作品概要
《遺作》は、画家のマルセル・デュシャンによって制作された作品。制作年は1946年から1966年で、フィラデルフィア美術館に所蔵されている。

《遺作》は、フランス生まれの美術家であり、20世紀の最も影響力のある芸術家でもあるマルセル・デュシャン(1887-1968)が1946年から1966年にかけて制作したインスタレーション作品である。
アトリエでひそかに制作された作品
スペインで見つけた重厚な木製の扉に開けられた2つの穴からのぞき込むと、ジオラマが広がっている。裸の女性(おそらく死んでいる)が脚を広げ、手には灯りのともったガスランプを持った姿が見える。顔は隠されている。背景はデュシャンがスイスで取った写真をもとにした山の風景が見渡せる。鑑賞者からは見えないが、床はチェスボード模様になっている。

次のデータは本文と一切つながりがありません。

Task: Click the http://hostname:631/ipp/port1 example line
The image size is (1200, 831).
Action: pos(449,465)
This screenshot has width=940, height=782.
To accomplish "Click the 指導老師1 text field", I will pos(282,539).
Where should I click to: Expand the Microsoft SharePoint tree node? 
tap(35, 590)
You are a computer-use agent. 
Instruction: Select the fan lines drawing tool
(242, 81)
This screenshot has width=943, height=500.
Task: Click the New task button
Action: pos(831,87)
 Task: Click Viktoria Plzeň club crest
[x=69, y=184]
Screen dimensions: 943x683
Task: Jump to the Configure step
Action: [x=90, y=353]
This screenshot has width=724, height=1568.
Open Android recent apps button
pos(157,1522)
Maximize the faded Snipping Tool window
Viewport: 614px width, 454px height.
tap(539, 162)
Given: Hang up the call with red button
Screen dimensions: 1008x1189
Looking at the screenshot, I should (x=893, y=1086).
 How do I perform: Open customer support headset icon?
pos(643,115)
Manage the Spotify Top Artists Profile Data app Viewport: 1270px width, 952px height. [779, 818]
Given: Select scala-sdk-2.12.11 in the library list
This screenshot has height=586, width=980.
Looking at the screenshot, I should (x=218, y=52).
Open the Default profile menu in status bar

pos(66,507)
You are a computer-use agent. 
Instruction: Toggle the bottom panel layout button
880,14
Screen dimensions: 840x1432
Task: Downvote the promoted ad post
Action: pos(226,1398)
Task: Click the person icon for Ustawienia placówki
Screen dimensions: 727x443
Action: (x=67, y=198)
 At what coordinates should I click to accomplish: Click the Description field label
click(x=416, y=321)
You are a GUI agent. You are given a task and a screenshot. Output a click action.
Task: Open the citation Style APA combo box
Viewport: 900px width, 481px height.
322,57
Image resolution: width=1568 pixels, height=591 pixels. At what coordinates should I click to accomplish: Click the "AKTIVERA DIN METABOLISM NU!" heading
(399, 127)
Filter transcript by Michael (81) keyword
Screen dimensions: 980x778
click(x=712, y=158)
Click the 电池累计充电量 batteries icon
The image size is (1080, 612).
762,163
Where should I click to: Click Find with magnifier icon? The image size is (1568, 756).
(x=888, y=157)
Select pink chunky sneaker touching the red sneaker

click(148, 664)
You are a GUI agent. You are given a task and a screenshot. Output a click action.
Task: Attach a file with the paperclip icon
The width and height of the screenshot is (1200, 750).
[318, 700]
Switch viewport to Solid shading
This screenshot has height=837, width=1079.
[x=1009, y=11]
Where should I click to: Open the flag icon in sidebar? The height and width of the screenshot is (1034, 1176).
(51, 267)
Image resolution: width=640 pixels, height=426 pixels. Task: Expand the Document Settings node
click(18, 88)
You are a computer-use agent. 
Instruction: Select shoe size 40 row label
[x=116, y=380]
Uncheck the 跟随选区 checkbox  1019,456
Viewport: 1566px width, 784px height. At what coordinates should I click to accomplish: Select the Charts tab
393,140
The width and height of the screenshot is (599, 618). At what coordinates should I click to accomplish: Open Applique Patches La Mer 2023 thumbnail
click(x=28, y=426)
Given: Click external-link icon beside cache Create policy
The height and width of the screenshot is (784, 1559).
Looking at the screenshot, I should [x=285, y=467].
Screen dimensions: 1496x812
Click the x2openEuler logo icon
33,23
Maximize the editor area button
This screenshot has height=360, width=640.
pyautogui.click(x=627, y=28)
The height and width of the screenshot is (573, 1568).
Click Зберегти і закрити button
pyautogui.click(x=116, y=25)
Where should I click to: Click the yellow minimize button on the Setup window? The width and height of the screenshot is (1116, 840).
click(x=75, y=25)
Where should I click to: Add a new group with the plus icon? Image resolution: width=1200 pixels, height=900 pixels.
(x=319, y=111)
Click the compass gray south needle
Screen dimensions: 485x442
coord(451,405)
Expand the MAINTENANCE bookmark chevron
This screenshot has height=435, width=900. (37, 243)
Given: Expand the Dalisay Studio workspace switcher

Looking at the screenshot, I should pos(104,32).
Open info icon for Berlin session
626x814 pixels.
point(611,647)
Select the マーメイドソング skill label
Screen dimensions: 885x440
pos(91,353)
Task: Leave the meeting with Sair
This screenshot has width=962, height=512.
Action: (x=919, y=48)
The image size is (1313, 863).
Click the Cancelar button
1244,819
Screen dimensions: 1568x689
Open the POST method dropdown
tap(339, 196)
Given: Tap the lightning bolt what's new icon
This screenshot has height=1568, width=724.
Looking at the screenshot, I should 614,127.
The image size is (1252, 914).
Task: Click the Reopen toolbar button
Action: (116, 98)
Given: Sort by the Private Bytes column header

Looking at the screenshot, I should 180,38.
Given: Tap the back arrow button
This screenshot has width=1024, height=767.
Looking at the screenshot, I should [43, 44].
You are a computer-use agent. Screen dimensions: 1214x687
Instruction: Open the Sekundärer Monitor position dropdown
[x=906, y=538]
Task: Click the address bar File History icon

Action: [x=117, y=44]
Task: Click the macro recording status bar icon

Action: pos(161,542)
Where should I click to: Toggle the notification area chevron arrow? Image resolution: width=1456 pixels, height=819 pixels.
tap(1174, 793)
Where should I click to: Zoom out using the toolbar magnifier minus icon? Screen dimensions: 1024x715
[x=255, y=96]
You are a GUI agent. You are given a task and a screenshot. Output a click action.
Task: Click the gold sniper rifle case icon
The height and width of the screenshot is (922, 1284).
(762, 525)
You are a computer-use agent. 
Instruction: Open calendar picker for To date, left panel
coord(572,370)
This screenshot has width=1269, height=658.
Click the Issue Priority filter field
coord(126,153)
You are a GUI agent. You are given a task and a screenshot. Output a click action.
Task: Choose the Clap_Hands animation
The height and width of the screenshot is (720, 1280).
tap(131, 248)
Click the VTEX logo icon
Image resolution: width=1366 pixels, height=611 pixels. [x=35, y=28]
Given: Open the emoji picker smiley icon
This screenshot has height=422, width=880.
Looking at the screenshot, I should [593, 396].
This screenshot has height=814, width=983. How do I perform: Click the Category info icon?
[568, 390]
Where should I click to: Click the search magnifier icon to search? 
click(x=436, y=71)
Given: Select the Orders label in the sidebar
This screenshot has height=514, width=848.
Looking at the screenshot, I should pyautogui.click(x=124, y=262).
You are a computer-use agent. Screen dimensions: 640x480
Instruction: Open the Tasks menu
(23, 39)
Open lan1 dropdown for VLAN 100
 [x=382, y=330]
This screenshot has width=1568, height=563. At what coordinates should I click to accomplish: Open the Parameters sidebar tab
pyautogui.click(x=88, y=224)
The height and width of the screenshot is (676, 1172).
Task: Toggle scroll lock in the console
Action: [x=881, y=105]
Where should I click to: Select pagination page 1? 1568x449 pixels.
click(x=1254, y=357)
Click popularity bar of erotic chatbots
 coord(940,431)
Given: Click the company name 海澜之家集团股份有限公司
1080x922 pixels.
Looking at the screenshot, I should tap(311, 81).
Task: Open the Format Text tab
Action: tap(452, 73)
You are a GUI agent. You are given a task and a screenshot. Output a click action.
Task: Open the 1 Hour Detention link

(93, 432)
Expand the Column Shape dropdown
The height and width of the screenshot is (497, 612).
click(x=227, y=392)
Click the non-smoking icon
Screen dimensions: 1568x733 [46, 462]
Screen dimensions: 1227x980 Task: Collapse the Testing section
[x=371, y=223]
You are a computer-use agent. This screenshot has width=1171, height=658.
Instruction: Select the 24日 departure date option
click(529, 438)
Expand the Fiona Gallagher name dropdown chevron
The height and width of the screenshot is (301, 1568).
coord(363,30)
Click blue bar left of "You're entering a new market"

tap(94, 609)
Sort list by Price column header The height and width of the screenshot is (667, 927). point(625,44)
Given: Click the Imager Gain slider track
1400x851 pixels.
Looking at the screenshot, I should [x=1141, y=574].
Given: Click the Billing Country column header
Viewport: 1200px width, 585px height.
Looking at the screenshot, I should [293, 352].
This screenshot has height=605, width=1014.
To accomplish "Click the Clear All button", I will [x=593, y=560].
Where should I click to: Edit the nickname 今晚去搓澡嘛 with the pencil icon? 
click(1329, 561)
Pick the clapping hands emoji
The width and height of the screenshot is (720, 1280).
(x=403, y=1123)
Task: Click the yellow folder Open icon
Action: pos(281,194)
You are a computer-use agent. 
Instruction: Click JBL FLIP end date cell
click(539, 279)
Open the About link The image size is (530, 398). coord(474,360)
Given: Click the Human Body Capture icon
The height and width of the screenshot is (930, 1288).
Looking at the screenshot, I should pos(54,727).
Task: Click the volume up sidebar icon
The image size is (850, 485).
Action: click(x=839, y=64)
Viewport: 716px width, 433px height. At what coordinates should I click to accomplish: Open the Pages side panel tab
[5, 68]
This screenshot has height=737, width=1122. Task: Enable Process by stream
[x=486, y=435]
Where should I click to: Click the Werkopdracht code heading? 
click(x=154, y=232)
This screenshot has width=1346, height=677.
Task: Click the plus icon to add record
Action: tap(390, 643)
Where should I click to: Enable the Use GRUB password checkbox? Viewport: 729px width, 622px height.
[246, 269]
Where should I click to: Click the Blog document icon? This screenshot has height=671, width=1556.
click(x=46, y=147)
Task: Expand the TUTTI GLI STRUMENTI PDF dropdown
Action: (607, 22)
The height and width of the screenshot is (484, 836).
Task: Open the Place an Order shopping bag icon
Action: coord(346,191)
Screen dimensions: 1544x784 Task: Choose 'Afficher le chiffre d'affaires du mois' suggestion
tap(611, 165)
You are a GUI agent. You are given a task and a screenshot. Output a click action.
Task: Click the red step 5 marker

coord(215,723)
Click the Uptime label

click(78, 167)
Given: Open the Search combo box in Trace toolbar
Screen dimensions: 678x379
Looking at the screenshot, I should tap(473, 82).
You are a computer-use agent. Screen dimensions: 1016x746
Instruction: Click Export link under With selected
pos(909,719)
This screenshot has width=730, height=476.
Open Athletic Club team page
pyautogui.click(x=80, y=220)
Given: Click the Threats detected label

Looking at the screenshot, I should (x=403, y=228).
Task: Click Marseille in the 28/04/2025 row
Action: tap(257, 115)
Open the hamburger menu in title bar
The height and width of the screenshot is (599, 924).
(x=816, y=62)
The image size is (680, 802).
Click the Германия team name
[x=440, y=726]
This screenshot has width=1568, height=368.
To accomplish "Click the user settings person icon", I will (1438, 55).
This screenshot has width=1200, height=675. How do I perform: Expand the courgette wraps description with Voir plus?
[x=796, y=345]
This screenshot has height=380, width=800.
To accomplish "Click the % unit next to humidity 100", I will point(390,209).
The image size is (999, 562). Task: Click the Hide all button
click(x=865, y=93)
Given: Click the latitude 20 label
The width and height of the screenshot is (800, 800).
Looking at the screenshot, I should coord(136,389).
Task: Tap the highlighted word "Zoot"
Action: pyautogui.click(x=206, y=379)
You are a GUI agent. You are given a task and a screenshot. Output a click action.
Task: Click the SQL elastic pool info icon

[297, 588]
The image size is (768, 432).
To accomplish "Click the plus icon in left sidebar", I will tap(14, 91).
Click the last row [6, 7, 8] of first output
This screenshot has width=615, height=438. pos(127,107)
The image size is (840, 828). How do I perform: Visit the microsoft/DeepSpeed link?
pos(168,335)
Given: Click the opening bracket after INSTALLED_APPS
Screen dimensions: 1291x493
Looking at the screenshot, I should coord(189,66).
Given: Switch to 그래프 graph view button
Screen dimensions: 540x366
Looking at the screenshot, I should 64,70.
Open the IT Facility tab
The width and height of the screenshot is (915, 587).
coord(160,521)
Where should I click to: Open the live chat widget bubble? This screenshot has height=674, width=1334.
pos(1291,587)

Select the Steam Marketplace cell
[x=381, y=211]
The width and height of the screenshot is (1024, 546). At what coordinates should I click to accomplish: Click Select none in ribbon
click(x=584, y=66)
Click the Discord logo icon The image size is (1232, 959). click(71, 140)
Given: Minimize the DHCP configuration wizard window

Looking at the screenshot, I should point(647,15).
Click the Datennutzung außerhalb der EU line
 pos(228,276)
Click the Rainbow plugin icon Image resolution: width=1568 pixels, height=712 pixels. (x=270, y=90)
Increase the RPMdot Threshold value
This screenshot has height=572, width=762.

デュシャンは本作を1946年から1966年まで、20年にわたり、ニューヨークのアトリエでひそかに作りつづけていた。古い木のドア、くぎ、煉瓦、真鍮、アルミニウム板、木の葉、小枝、髪の毛、ガラス、リノリウム、ライトから構成されている。
初見では、ギュスターヴ・クールベの《世界の起源》(1866)を下敷きにしていると考えられる。だが、ガスランプがともっていることを象徴的に見て、アーティストと鑑賞者の境界に対する考え、自意識に対する問いなど複合的に考えられる作品である。
死後に公開
裸体の女性のモデルになっているのは、1946年から1951年まで恋人だった、ブラジル人彫刻家、マリア・マルティンスと2番目の妻アレクシーナだ。
フィラデルフィア美術館に寄贈する旨の遺言を残して亡くなり、死後、作品が公開された。デュシャンの妻、アレクシーナ・デュシャンと義理の息子のポール・マティスが作品の設置に携わり、1969年にフィラデルフィア美術館で一般に公開された。